From the perspective of storage, the logic in this is actually the memory to do data preprocessing, when the CPU is looking for pictures, according to the feature value, call is a small data set in 10,000 pictures, so the speed is fast, low energy consumption, high accuracy, and does not occupy more computing resources.

For large models, the above logic still holds.

On the memory side, enterprises can first do data preprocessing, eliminate invalid data (noise), and collect and sort out the data, then XPU only calls the data that needs to be used when calling data, which is faster and more efficient, and the utilization rate of XPU is also improved.

Moreover, the memory itself is in direct contact with the data, which is the first barrier to data security. Therefore, the encryption and protection of data on the memory can also ensure the safe flow of data to the greatest extent.

If the miracle of vigorous power is to improve the model training effect by laying computing power, then preprocessing the data on the memory is to reduce the storage cost and improve the efficiency and accuracy from the entire model training process.

It is clear that the former method is widely used and has reached its limits, and the latter method is starting to take the entire AI industry by storm.

Third, how does AI storage allow enterprises to use large models?

Looking at the history of ChatGPT, from 1.0 iteration to 4.0, OpenAI has invested hundreds of millions of dollars, and even now, the cost of training once is millions of dollars.

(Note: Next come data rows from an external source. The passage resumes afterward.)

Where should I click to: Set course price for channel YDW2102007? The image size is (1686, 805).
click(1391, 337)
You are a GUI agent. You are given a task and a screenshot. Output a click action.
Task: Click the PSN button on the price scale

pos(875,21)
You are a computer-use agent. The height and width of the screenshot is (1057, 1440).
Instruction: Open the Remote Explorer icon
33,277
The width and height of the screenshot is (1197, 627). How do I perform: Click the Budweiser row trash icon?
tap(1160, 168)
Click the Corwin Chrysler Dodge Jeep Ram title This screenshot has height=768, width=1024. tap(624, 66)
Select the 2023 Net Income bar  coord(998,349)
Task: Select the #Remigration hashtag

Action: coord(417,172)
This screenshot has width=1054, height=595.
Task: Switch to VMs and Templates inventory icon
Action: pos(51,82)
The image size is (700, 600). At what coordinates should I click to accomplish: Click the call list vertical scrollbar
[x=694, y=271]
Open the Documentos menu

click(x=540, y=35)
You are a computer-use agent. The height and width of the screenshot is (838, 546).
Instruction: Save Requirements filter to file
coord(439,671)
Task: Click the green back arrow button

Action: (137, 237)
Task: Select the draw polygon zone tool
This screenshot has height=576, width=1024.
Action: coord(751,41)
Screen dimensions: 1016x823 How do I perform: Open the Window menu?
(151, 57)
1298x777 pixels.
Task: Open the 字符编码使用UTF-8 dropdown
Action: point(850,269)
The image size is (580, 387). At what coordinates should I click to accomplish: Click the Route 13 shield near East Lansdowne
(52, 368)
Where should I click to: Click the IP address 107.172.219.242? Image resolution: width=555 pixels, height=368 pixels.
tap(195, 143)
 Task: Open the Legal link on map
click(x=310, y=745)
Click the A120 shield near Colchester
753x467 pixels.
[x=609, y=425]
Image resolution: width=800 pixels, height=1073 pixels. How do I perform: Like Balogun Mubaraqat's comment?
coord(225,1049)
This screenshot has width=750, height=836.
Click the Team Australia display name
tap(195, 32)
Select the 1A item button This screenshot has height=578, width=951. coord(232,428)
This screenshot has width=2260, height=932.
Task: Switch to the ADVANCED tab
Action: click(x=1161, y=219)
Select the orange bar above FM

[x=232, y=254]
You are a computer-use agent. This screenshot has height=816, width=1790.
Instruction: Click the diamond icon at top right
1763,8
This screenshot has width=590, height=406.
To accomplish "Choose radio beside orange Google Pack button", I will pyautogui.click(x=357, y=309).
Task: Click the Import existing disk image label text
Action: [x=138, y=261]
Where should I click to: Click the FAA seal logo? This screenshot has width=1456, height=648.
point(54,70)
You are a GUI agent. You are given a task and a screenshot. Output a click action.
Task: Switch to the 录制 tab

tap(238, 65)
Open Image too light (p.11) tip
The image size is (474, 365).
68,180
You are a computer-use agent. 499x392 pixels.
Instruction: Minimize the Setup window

In the final analysis, at this stage, the big model is still a money-burning business, without strong financial strength and talent echelon, it is impossible to get on the card table.

There is a view in the industry: the general model can only be a game of the big factory. But that doesn't mean that non-big companies can't have their own models.

At present, on top of the basic big model, the establishment of the industry big model has become a common business paradigm.

For enterprises that lack AI capabilities, standing on the shoulders of giants is undoubtedly a shortcut to save time, effort and money.

The comparative advantage of these companies is that they are close to the data, and the data is real and valid.

This advantage is also a disadvantage: many companies will not use this data.

To this end, enterprises have to cooperate with basic large model manufacturers to open up data and train models.

But for some organizations, data security may be more important than data.

So, how to ensure the safe flow of data, but also make good use of data, activate data value, and expand business?

The answer is imminent: on the memory, the enterprise data, through the vector method, into the data required by the model. In addition, based on the security management of the memory itself, the safe flow of data can be realized.

In this way, enterprises can not only train industry models, but also only need to maintain this small part of data, and the threshold for occupancy is reduced; You can also take ownership of the data into your own hands, and the safety factor is also increased.

Based on this, Huawei has launched two AI storage products: OceanStor A310 and FusionCube A3000.

OceanStor A310 is a deep learning data lake storage product, which can provide storage support from "data aggregation and preprocessing to model training and inference" for enterprise training of large models.

In terms of specific parameters, OceanStor A310 meets multi-protocol lossless convergence, supports 96 flash disks, its bandwidth reaches 400G/s, IOPS reaches 12 million, and supports horizontal expansion of up to 4096 nodes.

At the same time, OceanStor A310 has in-memory computing capabilities, and the built-in computing power can support AI large models to access raw data scattered in various places, and realize global unified data view and scheduling across systems, regions, and clouds, simplifying the data aggregation process.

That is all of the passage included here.